\textbf{(For candidates who have not followed the specialization course)}\\
Let the numerical sequence $(u _ { n })$ defined on $\mathbf{N}$ by:
$$u _ { 0 } = 2 \quad \text { and for every natural number } n , u _ { n + 1 } = \frac { 2 } { 3 } u _ { n } + \frac { 1 } { 3 } n + 1$$

\begin{enumerate}
  \item \begin{enumerate}
    \item[a.] Calculate $u _ { 1 } , u _ { 2 } , u _ { 3 }$ and $u _ { 4 }$. Approximate values to $10 ^ { - 2 }$ may be given.
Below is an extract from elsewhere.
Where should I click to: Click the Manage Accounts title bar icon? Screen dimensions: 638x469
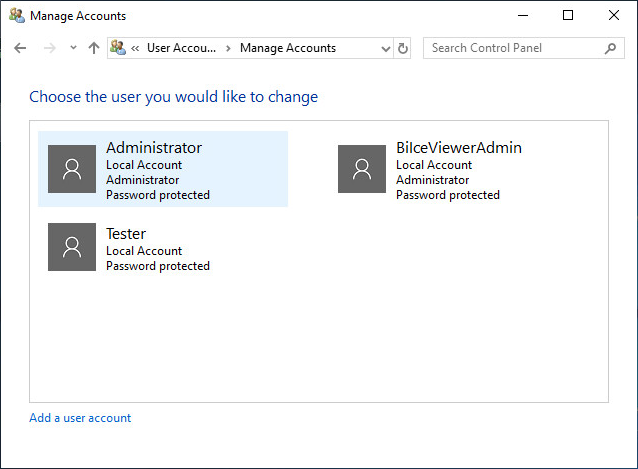(17, 16)
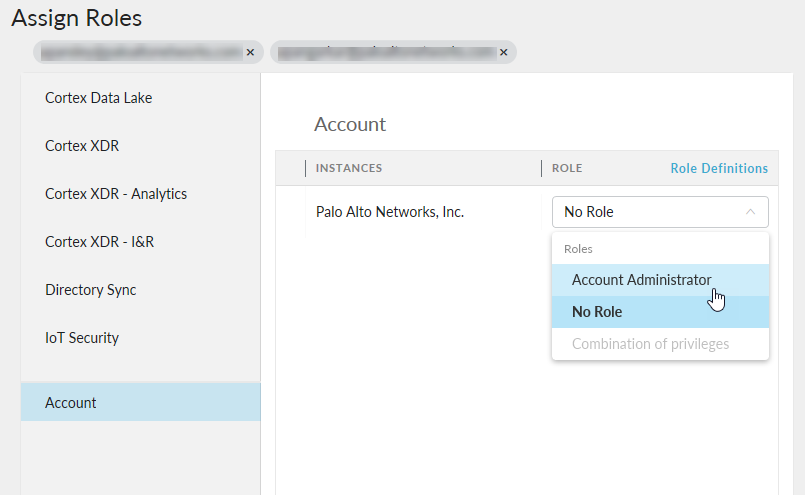Click the ROLE column header
Image resolution: width=805 pixels, height=495 pixels.
(567, 168)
    \item[b.] Form a conjecture about the monotonicity of this sequence.
  \end{enumerate}
  \item \begin{enumerate}
    \item[a.] Prove that for every natural number $n$,
$$u _ { n } \leqslant n + 3$$
    \item[b.] Prove that for every natural number $n$,
$$u _ { n + 1 } - u _ { n } = \frac { 1 } { 3 } \left( n + 3 - u _ { n } \right)$$
    \item[c.] Deduce a validation of the previous conjecture.
  \end{enumerate}
  \item We denote by $\left( v _ { n } \right)$ the sequence defined on $\mathbf { N }$ by $v _ { n } = u _ { n } - n$.
  \begin{enumerate}
    \item[a.] Prove that the sequence $\left( v _ { n } \right)$ is a geometric sequence with common ratio $\frac { 2 } { 3 }$.
    \item[b.] Deduce that for every natural number $n$,
$$u _ { n } = 2 \left( \frac { 2 } { 3 } \right) ^ { n } + n$$
    \item[c.] Determine the limit of the sequence $(u _ { n })$.
  \end{enumerate}
  \item For every non-zero natural number $n$, we set:
$$S _ { n } = \sum _ { k = 0 } ^ { n } u _ { k } = u _ { 0 } + u _ { 1 } + \ldots + u _ { n } \quad \text { and } \quad T _ { n } = \frac { S _ { n } } { n ^ { 2 } } .$$
  \begin{enumerate}
    \item[a.] Express $S _ { n }$ as a function of $n$.
    \item[b.] Determine the limit of the sequence $(T _ { n })$.
  \end{enumerate}
\end{enumerate}